Ruby threading pass control to main

I am programming an application in Ruby which creates a new thread for every new job. So this is like a queue manager, where I check how many threads can be started from a database. Now when a thread finishes, I want to call the method to start a new job (i.e. a new thread). I do not want to create nested threads, so is there any way to join/terminate/exit the calling thread and pass control over to the main thread? Just to make the situation clear, there can be other threads running at this time.
I tried simply joining the calling thread, if its not the main thread and I get the following error;
"thread 0x7f8cf8dcf438 tried to join itself"

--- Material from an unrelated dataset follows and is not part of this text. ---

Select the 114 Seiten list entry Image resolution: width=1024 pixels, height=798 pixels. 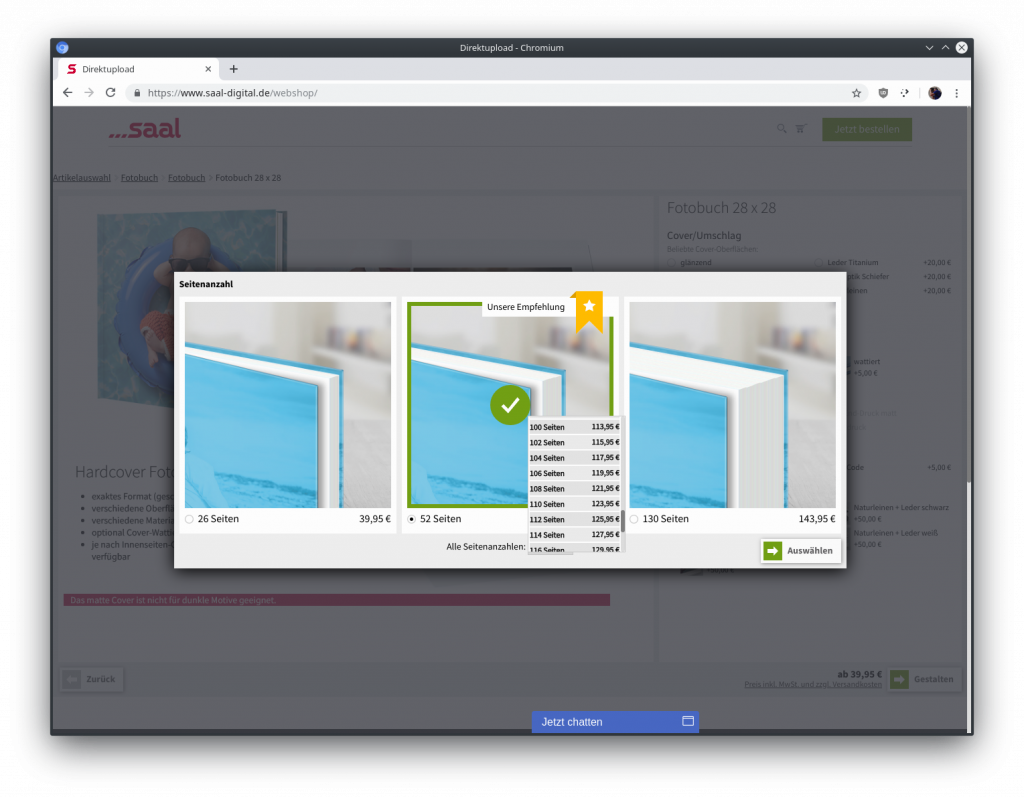pyautogui.click(x=573, y=535)
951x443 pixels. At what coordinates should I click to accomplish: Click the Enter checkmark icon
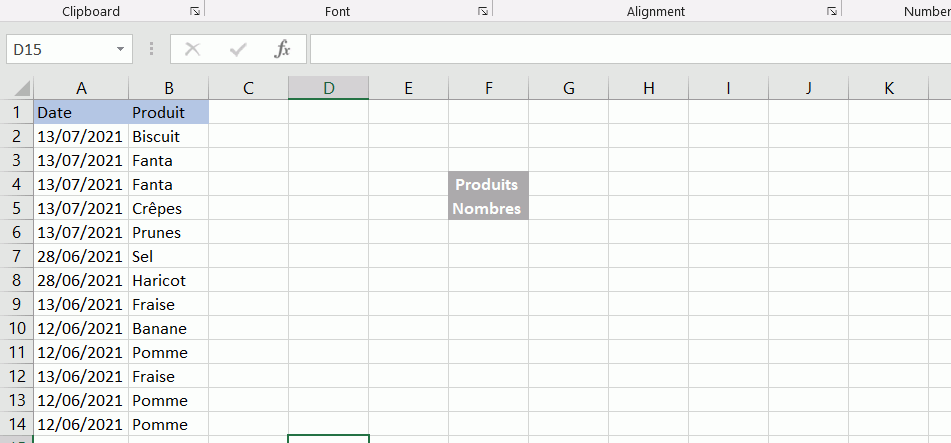pyautogui.click(x=238, y=49)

Any suggestions will be highly appreciated.
Thanks in advance.
I'd propose two solutions:
the first one is effectively to join on a thread, but join has to be called from the main thread (assuming you started all of your worker threads from the main) :
def thread_proc(s)
sleep rand(5)
puts "#{Thread.current.inspect}: #{s}"
end
strings = ["word", "test", "again", "value", "fox", "car"]
threads = []
2.times {
threads << Thread.new(strings.shift) { |s| thread_proc(s) }
}
while !threads.empty?
threads.each { |t|
t.join
threads << Thread.new(strings.shift) { |s| thread_proc(s) } unless strings.empty?
threads.delete(t)
}
end
but that method is kind of inefficient, because creating threads over and over again induces memory and CPU overhead.
You should better synchronize a fixed pool of reused threads by using a Queue:
require 'thread'
strings = ["word", "test", "again", "value", "fox", "car"]
q = Queue.new
strings.each { |s| q << s }
threads = []
2.times { threads << Thread.new {
while !q.empty?
s = q.pop
sleep(rand(5))
puts "#{Thread.current.inspect}: #{s}"
end
}}
threads.each { |t| t.join }
t1 = Thread.new { Thread.current[:status] = "1"; sleep 10; Thread.pass; sleep 100 }
t2 = Thread.new { Thread.current[:status] = "2"; sleep 1000 }
t3 = Thread.new { Thread.current[:status] = "3"; sleep 1000 }
puts Thread.list.map {|X| x[:status] }
#=> 1,2,3
Thread.list.each do |x|
if x[:status] == 2
x.kill # kill the thread
break
end
end
puts Thread.list.map {|X| x[:status] }
#=> 1,3
"Thread::pass" will pass control to the scheduler which can now schedule any other thread. The thread has voluntarily given up control to the scheduler - we cannot specify to pass control onto a specific thread
"Thread#kill" will kill the instance the thread
"Thread::list" will return the list of threads
Threads are managed by the scheduler, if you want explicit control then checkout fibers. But it has some gotchas, fibers are not supported in JRuby.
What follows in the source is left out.